Granted, that may just be their job opening template, and will certainly cater to people who are involved in social media simply to make money. All snarkiness aside, though, it is interesting that a BigLaw firm is actively looking for a Social Media Specialist. I imagine there was some debate about calling the position “specialist.” However, being able to formulate “a comprehensive social media approach that is integrated with the firm’s public relations and marketing endeavors, as well as supporting the development of the firm’s social media policies and governance” no doubt requires such specialist skills. And this is a respected law firm we’re talking about, so reputation management will no doubt be paramount. More so, I’d suspect, in light of Aflac and Chrysler. Social media backfiring, indeed.

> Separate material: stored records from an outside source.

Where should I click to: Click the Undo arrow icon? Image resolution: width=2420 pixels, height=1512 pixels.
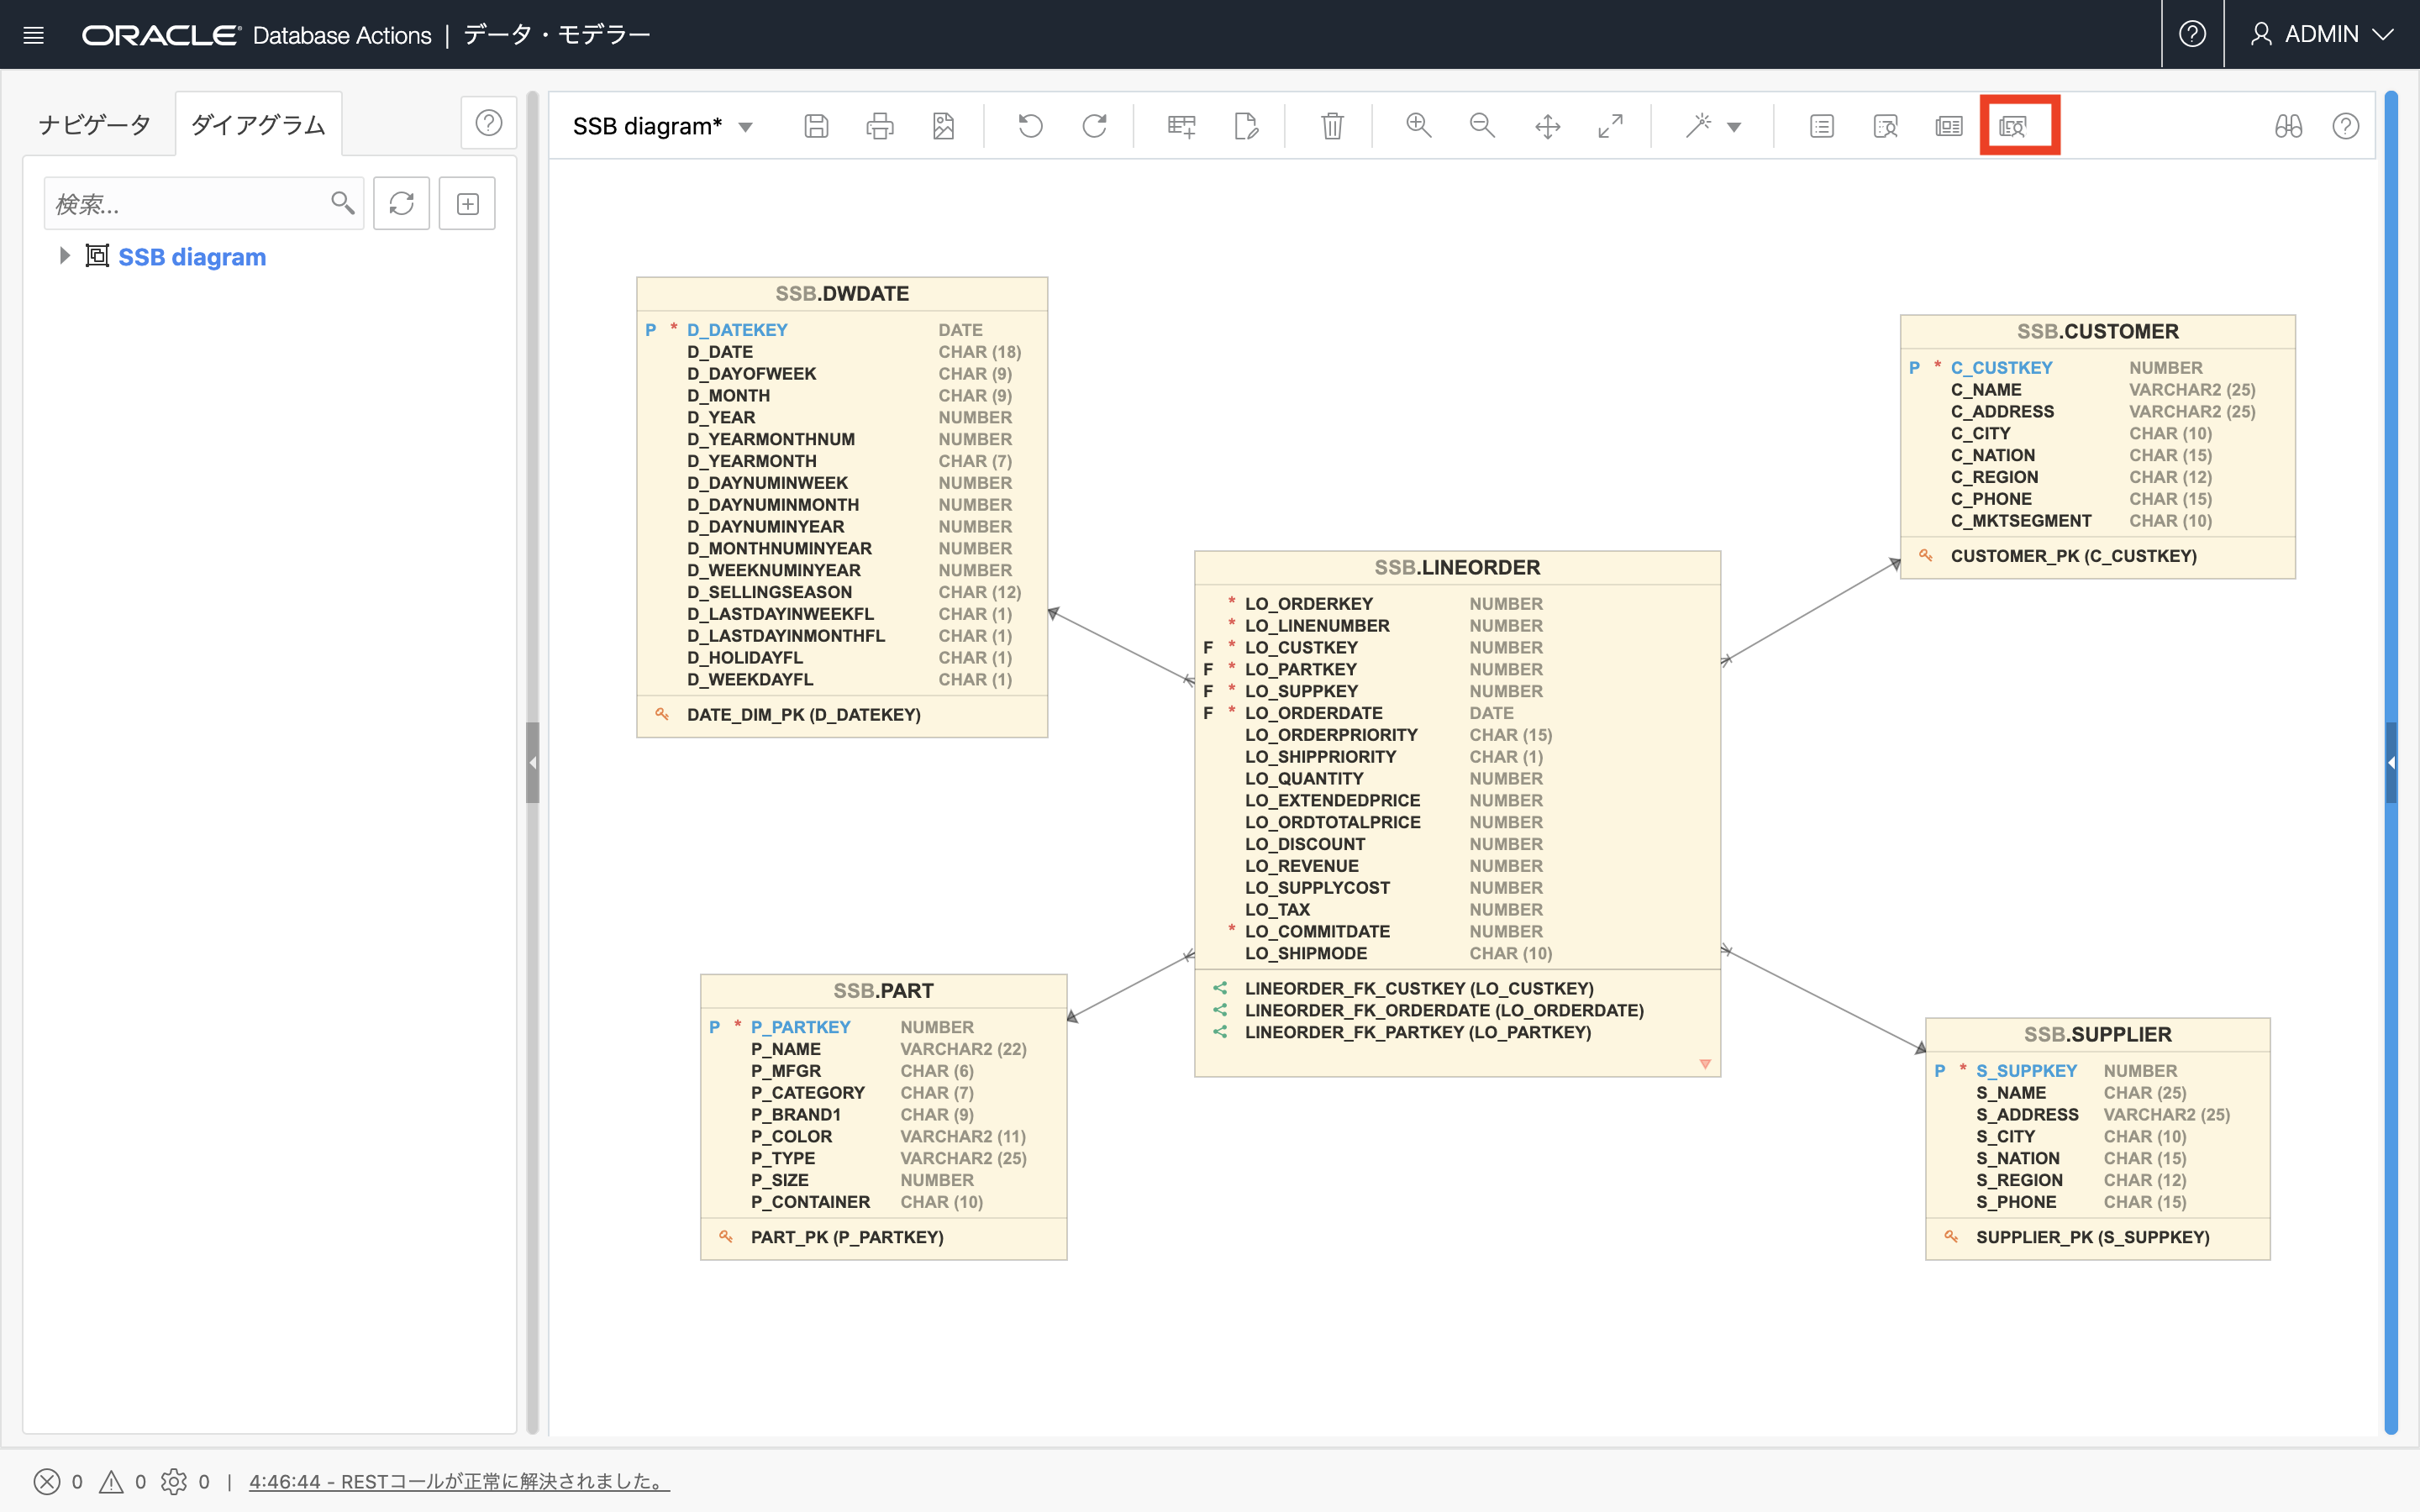click(x=1030, y=126)
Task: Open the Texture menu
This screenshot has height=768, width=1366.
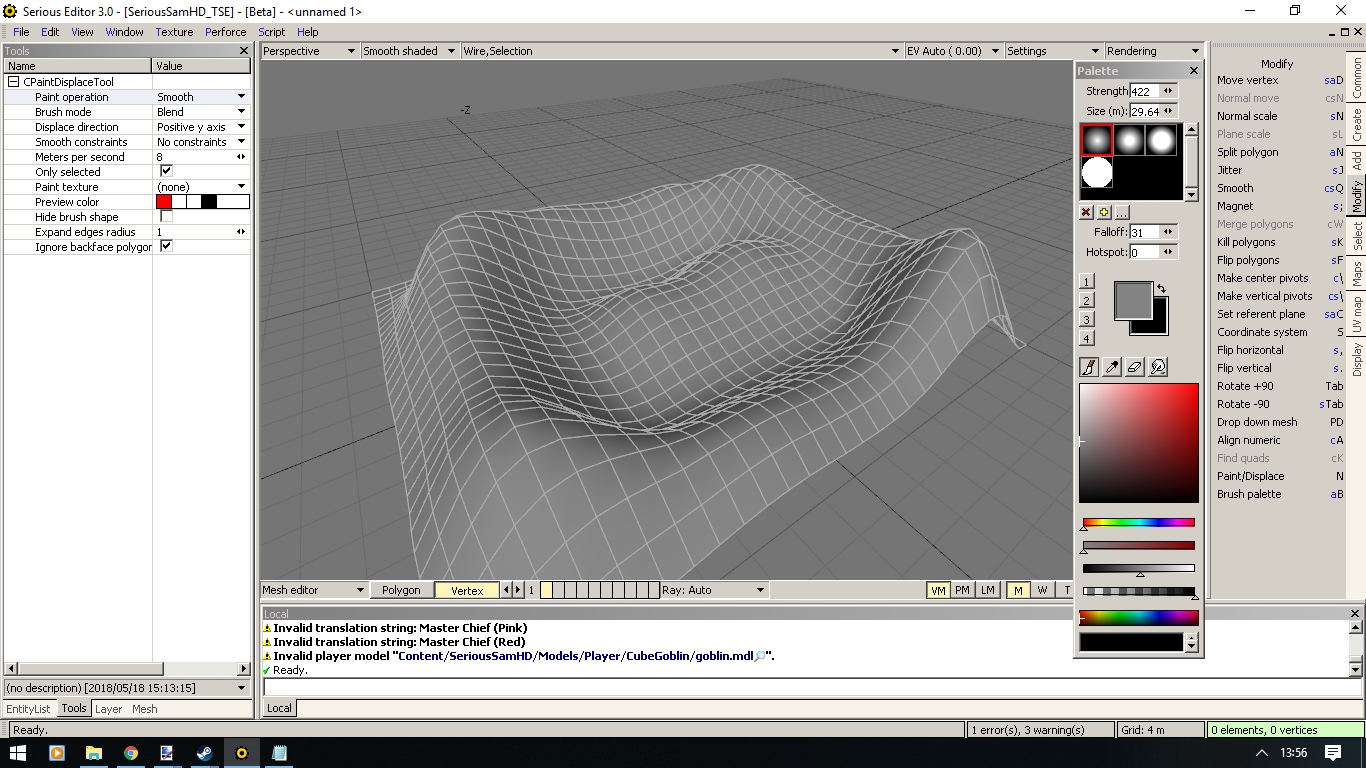Action: (x=174, y=32)
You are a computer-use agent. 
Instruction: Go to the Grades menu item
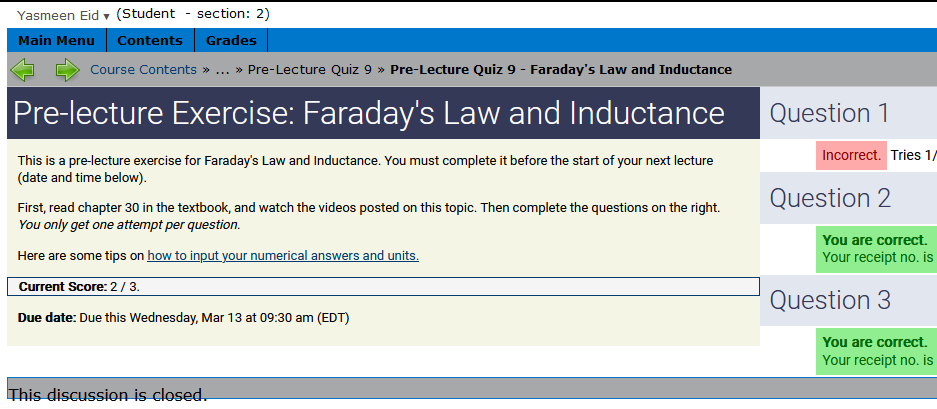tap(231, 41)
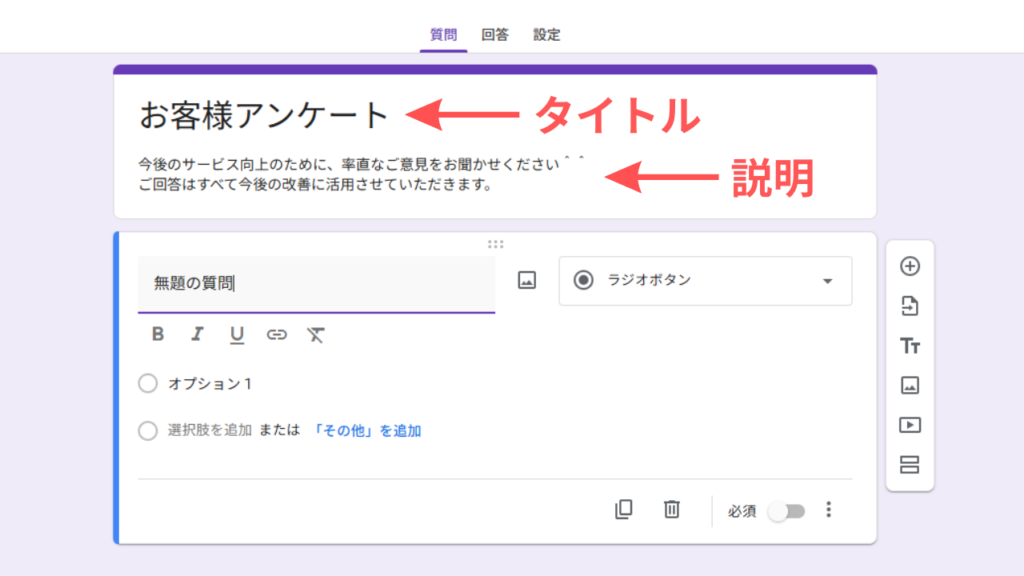This screenshot has width=1024, height=576.
Task: Switch to the 設定 tab
Action: [546, 35]
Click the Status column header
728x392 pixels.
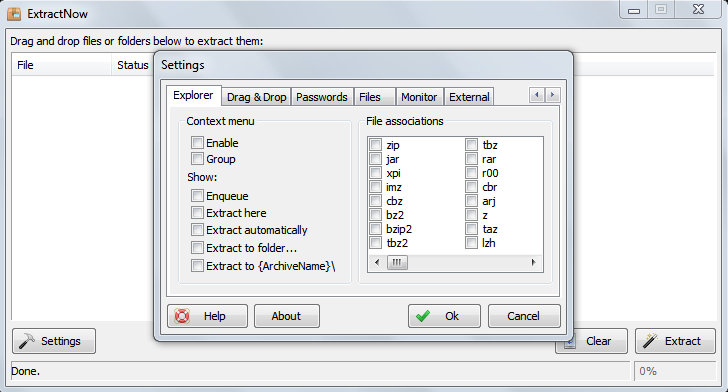point(132,65)
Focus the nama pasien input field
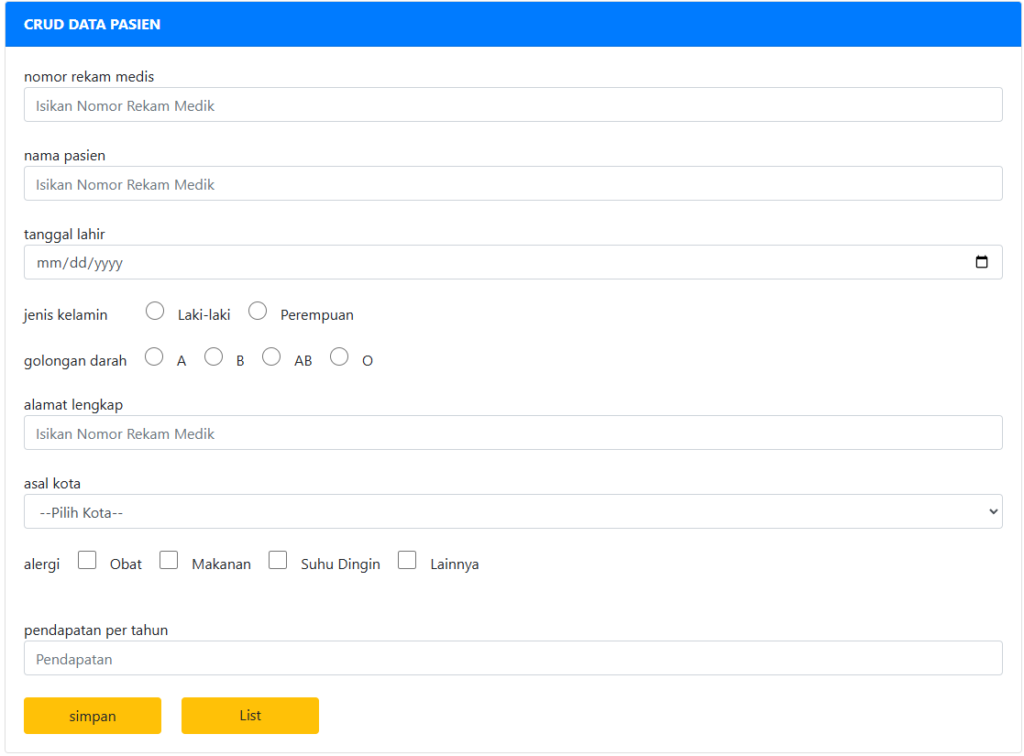This screenshot has height=756, width=1024. [x=513, y=183]
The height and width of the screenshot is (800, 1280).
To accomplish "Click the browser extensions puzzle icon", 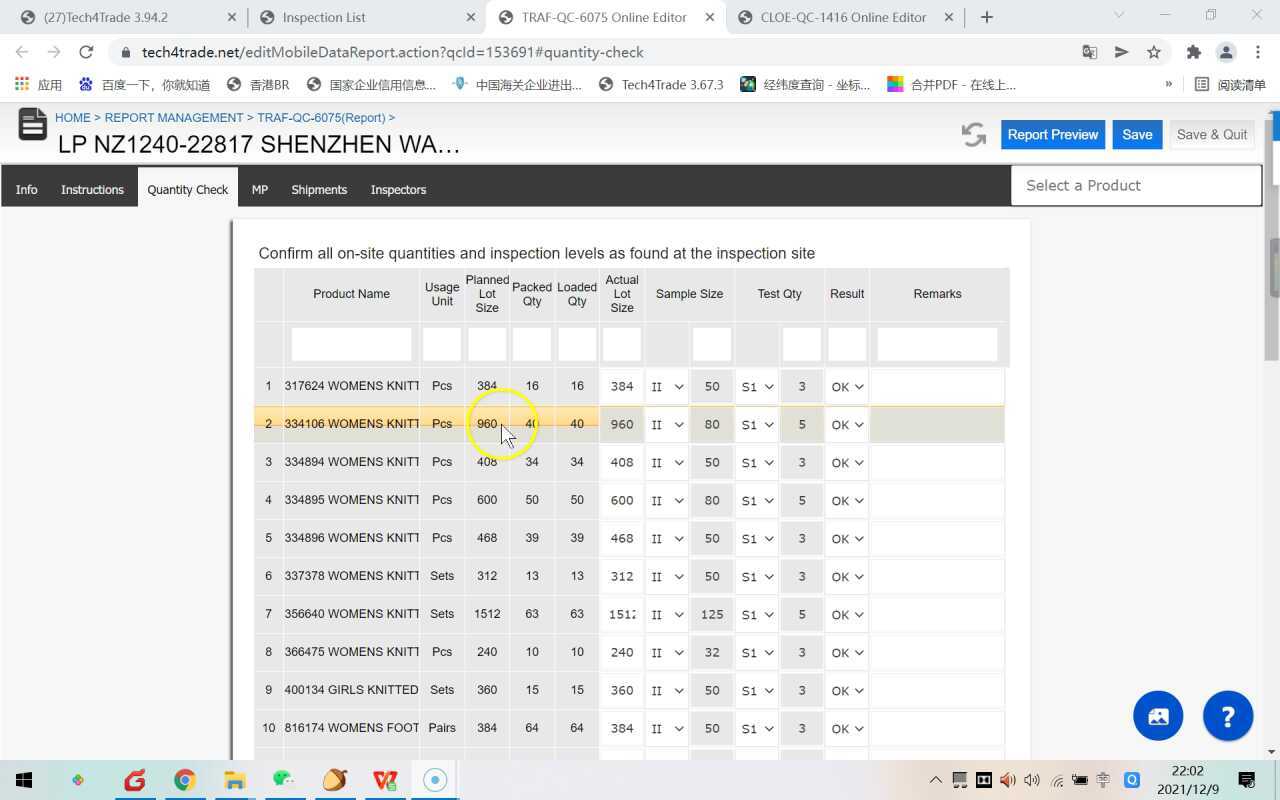I will click(x=1193, y=52).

The job description implies they’ve given some thought to the Social Media Specialist position. It doesn’t read quite like many other job descriptions for that or similar positions. It also implies they’re currently active in social media, which is up for debate. They have a Facebook Page, which is currently the firm’s Wikipedia entry. There are a couple others that are empty community pages. They have a Twitter handle, but 0 tweets. As of this posting, anyway. A search of “Latham Wakins” turns up attorneys there who tweet. Given the number of disgruntled attorneys in this economy, and the attorneys (disgruntled and otherwise) on social media, you kind of have to wonder who they will ultimately hire. The job description says nothing about having a legal background. They’re looking for what you’d expect: PR/Communications. Kind of wonder, though, what chances a lawyer-turned-pr-communications pro would have.
Take a few minutes and read the Social Media Specialist job description yourself. If nothing else, it offers a glimpse into what the future may hold for non-legal jobs. To some, that may mean “career transition.”